The Fourteenth Amendment to the Constitution declares that no state shall “deprive any person of life, liberty, or property, without due process of law.”6 The due process determination consists of two steps. The first step is to determine if the person has a liberty or property interest protected by the due process clause. If the person has such an interest, then the second step is to determine whether state procedures protecting that interest are constitutionally adequate.7

In Goldberg v. Kelly the Supreme Court established that recipients and applicants for welfare benefits have a property interest in receiving benefits.8 Individuals with a property interest have a right to procedures to claim their eligibility. That an individual may ultimately be found ineligible for a benefit does not negate the property interest protected by due process.9

The procedures used by state human services agencies when issuing public-
benefits notices must meet the due process requirements of the Constitution. While no set procedures are required in each circumstance, Goldberg v. Kelly established, among other points, that participants in public-benefits programs are entitled to timely and adequate notice of agency action.

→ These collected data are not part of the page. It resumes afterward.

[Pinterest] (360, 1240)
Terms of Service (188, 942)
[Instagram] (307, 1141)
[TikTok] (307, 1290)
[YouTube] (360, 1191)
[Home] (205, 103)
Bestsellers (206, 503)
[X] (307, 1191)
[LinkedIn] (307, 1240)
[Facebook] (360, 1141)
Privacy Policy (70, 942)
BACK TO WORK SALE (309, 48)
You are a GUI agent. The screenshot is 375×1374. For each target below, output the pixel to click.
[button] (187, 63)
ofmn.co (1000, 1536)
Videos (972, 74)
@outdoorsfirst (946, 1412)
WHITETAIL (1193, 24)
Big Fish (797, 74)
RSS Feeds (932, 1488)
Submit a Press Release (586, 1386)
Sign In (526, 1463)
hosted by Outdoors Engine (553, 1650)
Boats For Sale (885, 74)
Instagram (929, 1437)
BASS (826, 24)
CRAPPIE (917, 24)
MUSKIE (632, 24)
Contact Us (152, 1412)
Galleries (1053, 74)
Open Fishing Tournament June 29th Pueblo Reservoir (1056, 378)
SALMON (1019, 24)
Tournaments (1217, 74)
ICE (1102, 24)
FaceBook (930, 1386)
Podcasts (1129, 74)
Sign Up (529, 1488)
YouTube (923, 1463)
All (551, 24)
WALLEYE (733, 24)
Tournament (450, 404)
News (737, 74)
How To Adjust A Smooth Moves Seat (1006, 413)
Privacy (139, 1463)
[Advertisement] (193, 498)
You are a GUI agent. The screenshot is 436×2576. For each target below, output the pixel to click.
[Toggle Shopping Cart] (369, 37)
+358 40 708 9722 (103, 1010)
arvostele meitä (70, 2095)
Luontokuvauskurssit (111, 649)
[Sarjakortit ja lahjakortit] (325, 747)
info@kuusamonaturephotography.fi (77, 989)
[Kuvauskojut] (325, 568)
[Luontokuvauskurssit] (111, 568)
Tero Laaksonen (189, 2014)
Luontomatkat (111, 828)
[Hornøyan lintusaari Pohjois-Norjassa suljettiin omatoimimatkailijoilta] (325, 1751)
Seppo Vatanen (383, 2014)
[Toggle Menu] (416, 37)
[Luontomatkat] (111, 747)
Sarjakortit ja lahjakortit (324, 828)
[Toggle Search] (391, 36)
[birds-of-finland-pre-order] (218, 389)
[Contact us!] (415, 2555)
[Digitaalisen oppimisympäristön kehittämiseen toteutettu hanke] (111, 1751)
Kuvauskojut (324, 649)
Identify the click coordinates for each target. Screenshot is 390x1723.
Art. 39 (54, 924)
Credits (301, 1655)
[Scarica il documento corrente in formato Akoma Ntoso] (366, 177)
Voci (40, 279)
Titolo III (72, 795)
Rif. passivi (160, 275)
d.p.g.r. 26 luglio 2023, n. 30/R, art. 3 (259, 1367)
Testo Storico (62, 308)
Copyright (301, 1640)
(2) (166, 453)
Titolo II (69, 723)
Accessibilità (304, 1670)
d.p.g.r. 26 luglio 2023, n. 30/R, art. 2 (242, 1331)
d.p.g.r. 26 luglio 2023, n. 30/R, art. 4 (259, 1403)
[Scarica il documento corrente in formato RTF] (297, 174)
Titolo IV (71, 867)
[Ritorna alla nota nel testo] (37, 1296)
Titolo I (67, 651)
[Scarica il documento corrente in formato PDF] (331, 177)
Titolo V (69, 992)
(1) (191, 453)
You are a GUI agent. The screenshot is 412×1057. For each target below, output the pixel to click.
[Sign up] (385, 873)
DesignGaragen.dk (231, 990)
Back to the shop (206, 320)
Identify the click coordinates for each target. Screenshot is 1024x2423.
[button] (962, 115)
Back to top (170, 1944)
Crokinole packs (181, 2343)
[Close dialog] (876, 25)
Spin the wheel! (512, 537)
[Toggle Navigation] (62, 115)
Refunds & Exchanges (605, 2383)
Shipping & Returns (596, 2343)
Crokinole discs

The absence of an effective notice undermines other due
process rights, such as the right to a timely hearing, afforded
a benefits claimant.
 

Goldberg v. Kelly

The Supreme Court determined that to satisfy constitutional due process requirements, an agency contemplating terminating or reducing public-assistance benefits must give the recipient timely and adequate notice detailing the reason and an effective opportunity to defend.10 The rationale is that recipients of public-assistance benefits must be afforded a degree of protection from agency error and arbitrariness in the administration of those benefits.11

The fundamental requisite of due process of law is the opportunity to be heard.12 In the public-benefits context, according to the Court, due process requires that a recipient have

  1. (1) timely and adequate notice detailing the reasons for a proposed termination of benefits;
  2. (2) an adequate hearing before termination of benefits;
  3. (3) the ability to appear personally and with counsel to present the recipient’s own arguments and evidence orally to an impartial official;
  4. (4) an effective opportunity to present evidence and cross-examine witnesses; and
  5. (5) a decision based solely upon the evidence adduced at the hearing as well as a statement disclosing the reasons for the decision and the evidence upon which it was based.13

Beyond establishing that adequate notice must include detailed reasons for a proposed termination of benefits, Goldberg does not specify how much information the notice must give to satisfy due process.14 This lack of specificity leaves an obvious challenge for both courts and state agencies in determining what level of detail is required. Courts across the country have made different determinations about this question.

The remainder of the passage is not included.